Maybe I just need to bring Hannah in on this before it gets too dangerous for her.
She's the one who gave Dorsey the supply lists.
She would know what was actually ordered and where it was supposed to come from.
If the shipping origins on those crates are different from what she requested, that's a discrepancy worth taking the risk over.
And if she can confirm she only approved domestic vendors, then Dorsey's been making his own arrangements, and those crates could contain anything.
I drive across town, chewing on the fat of this recent discovery and wondering how I'm supposed to bring this up to Hannah.
Her avoidance makes it difficult to even catch her for a sit-down, let alone bring up difficult topics.
And the last thing I want is to stress her out more.
The last time I was even close enough to speak with her, she almost passed out.
It's hard to know what she can handle and what she can't, though I'd never tell her she wasn't strong enough to deal with this. I just want to protect her.

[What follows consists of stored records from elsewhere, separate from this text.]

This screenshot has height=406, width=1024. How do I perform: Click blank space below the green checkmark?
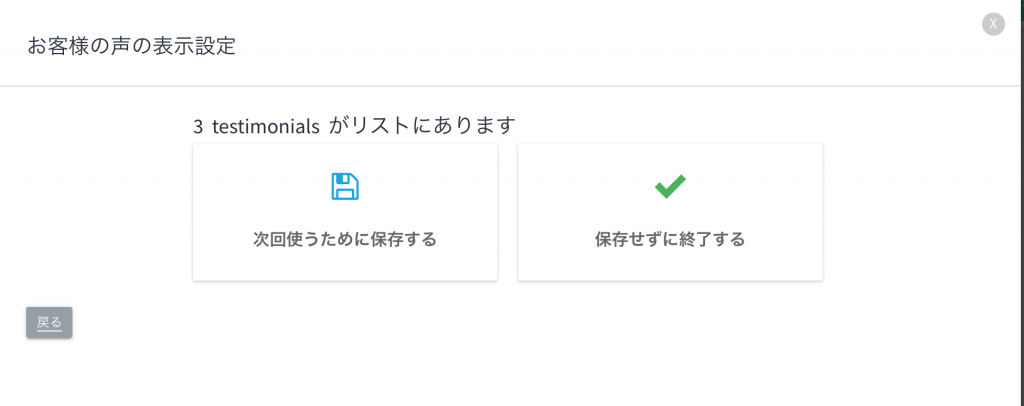[670, 215]

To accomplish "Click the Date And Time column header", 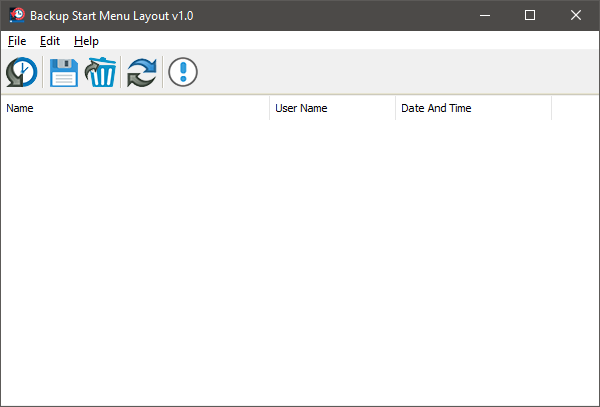I will [473, 108].
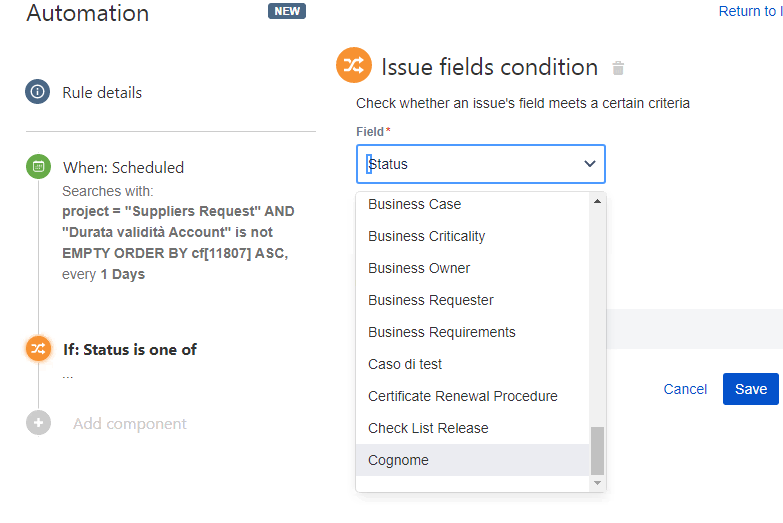Screen dimensions: 783x523
Task: Click the dropdown list scroll down arrow
Action: pyautogui.click(x=597, y=483)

When I see that Hannah is, in fact, at the diner seated at a table with the mayor, I pause and run a hand through my hair. I know she hangs out here a lot, and I had hoped to intercept her, but I also hoped for privacy. Not an audience.
I'm standing on the sidewalk deciding whether to go in or wait when Mayor Grant spots me through the window and waves me over.
She's grinning and gesturing toward the empty side of the booth.
I can see Hannah's face shift as she follows Evelyn's gaze and finds me out there on the sidewalk.
Hannah doesn't look thrilled, but I won't refuse the invitation.
I know the mayor thinks I'm the whole reason this festival is taking place, all because I offered my property to host it.
I push through the diner door and walk over stiffly, noticing how every time I get tense, my leg seems to throb. And not knowing what the hell is even going on between me and Hannah makes me tense every time I see her. "Evening, Mayor. Hannah," I say, nodding.
"Luke, sit down and join us," Evelyn says, scooting her water glass over. "We just ordered. We could ask them to hold it and you can get yourself something too."
"I appreciate that," I tell her, sliding into the booth next to Hannah, leaving a gap between us.
Hannah keeps her eyes down on her glass of soda and her jaw works tensely.
My appearance seems to have caused her the same tension it causes me, though she doesn't have a limp to make it so obvious as I do.
"We were just talking about the festival preparations," Evelyn says, flagging down the waitress. "Hannah has been doing such wonderful work. This town is lucky to have her."